For proportional-hazard models (and also for case-control data), there
is a
package -punafcc-, which you can also download from SSC, and which
estimates
population attributable hazard factions (after proportional-hazard
regressions), or population attributable fractions (after logit
regressions
on case-control data).

Angelo has not given the Samuelsen & Eide (2008) reference on PAHFs in
full.
However, I would guess that the PAHFs of that reference would be
either the
same as, or similar to, those produced by -punafcc-. I would very much
like
to know the full reference, so I can read it and find out more.

I hope this helps.

Best wishes

Roger

Roger B Newson BSc MSc DPhil
Lecturer in Medical Statistics
Respiratory Epidemiology and Public Health Group National Heart and Lung
Institute Imperial College London Royal Brompton Campus Room 33, Emmanuel
Kaye Building 1B Manresa Road London SW3 6LR UNITED KINGDOM
Tel: +44 (0)20 7352 8121 ext 3381
Fax: +44 (0)20 7351 8322
Email: [email protected]
Web page: http://www.imperial.ac.uk/nhli/r.newson/
Departmental Web page:
http://www1.imperial.ac.uk/medicine/about/divisions/nhli/respiration/popgene

tics/reph/

Opinions expressed are those of the author, not of the institution.

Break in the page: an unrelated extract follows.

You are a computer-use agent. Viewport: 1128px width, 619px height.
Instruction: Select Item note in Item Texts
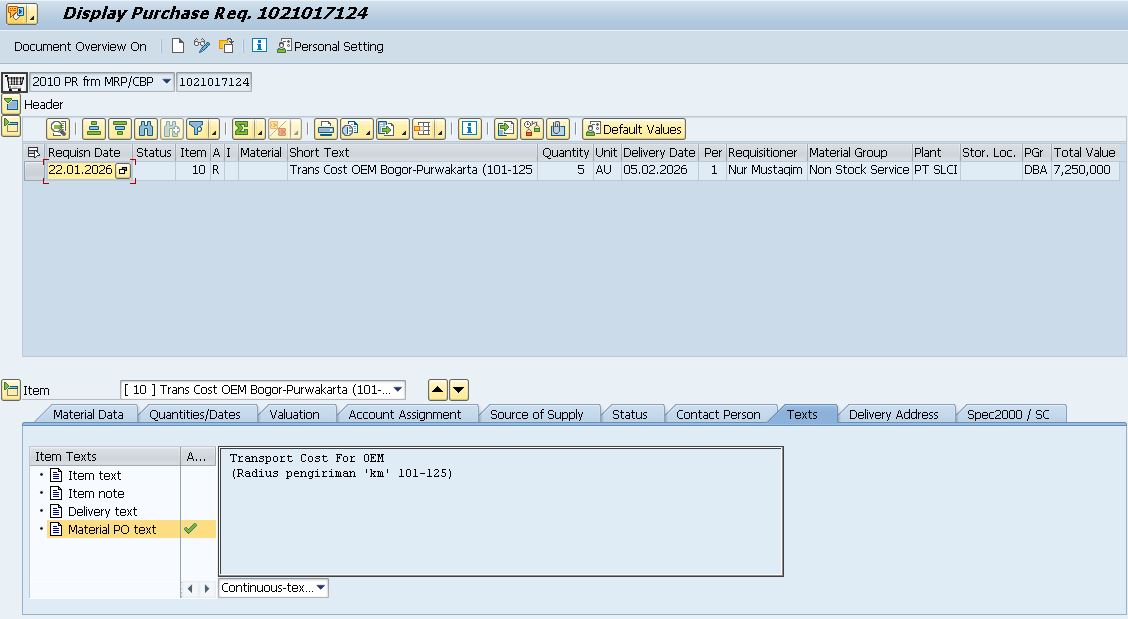pyautogui.click(x=96, y=494)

On 01/07/2013 00:13, Angelo Belardi wrote:



Dear All,

I am working on discrete-time proportional hazard models with a
non-parametric baseline hazard function, using -cloglog- in
person-period formatted datasets.

I would like to additionally calculate population attributable
fractions (PAFs) in these models.
However, I have never worked with PAFs in survival analyses before and
therefore don't know which functions to use and how to correctly
interpret the results.

Previously, I calculated PAFs in STATA with the -punaf- package from
Roger Newson, e.g.
for logistic regressions.

Can I use -punaf- here as well, just after calculating the estimates
over -cloglog-?

Or is there another function/package for this situation?

Or would it be better to calculate population attributable hazard
fractions (PAHFs) as described in Samuelsen & Eide (2008)?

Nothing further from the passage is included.